Return null when you mean null.

A common mistake that programmers make (myself included) is to simply default values to null. I attribute this to laziness. It's much easier to simply use null as a default value instead of some sensible value. Certainly there are times when null is a good choice, but I think as programmers we tend to fall into the trap of using null because its convenient.

The first thing to understand about null is that it means the absence of a value. It means there's nothing to see here, move on. It doesn't mean empty string, it doesn't mean 0, it doesn't mean empty instance of a class it means that there is nothing to refer to, no value. Unless your program needs to distinguish between an empty value and no value provided there is little need to use null.

Return an empty list or collection instead of null.
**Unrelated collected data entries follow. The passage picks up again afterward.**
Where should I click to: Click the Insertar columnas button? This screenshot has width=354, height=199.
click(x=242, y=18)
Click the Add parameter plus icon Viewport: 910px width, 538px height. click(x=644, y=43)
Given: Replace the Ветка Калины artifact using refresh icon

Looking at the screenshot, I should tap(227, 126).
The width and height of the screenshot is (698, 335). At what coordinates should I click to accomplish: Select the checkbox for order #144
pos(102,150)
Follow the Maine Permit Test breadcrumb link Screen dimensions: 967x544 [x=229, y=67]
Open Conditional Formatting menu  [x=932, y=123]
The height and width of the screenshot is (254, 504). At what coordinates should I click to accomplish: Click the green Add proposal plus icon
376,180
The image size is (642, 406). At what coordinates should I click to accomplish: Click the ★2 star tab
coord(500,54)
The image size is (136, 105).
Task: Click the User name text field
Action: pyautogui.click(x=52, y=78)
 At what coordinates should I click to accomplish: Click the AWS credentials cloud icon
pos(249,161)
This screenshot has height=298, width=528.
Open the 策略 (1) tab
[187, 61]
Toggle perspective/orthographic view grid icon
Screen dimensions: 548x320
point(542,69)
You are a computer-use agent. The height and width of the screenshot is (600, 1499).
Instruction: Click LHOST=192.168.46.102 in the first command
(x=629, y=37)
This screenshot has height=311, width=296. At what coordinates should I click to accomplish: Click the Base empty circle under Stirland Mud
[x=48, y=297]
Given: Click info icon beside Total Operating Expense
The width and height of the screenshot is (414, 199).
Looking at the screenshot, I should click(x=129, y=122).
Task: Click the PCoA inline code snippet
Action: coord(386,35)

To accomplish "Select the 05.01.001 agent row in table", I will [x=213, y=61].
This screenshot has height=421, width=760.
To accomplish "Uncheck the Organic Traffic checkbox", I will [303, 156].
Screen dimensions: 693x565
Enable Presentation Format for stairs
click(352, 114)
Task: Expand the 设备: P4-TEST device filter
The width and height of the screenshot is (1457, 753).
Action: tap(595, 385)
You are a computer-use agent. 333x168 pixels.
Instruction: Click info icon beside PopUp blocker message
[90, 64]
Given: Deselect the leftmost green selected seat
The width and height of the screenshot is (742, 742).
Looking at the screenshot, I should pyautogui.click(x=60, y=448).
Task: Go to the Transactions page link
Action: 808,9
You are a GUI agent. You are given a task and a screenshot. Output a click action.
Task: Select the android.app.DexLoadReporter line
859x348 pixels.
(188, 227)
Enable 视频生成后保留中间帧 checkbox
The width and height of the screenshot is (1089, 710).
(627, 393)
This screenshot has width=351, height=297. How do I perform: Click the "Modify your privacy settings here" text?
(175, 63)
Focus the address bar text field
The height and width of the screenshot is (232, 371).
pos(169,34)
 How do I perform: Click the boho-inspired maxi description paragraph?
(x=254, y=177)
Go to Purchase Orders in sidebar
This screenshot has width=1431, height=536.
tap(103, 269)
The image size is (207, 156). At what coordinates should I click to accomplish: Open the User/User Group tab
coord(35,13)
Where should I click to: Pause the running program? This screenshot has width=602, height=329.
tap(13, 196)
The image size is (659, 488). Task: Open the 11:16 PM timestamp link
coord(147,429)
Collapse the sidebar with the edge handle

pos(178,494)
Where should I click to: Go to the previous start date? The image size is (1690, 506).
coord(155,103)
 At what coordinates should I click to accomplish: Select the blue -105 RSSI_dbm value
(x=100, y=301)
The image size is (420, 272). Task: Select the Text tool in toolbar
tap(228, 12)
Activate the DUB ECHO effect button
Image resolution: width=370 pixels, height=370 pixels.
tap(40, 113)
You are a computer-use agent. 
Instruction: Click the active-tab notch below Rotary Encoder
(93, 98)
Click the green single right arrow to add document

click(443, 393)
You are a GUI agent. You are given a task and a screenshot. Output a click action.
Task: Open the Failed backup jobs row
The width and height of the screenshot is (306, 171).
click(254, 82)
If you have a method that is supposed to return a list of something, you should always return a list regardless of whether there is anything to put in the list. Typically, when a caller asks for a list they are usually going to loop over its contents performing some operation. Since a loop over an empty collection is effectively a no-op returning an empty collection simplifies the calling code by removing the need to check for null.

Return a safe instance instead of null.

When possible, return a do-nothing instance of a class instead of null. This is really useful for classes that contain other objects that are used frequently. This allows callers chain method calls together without having to worry about null return values. Typically this is useful for classes that are treated as services.

An example of this might be an a getXPathEngine() method of a Document class. If there is no implementation of XPathEngine available, then Document.getXPathEngine() should return a safe implementation of XPathEngine instead of null that way callers don't have to constantly check for the presence of the engine, they can assume that it exists.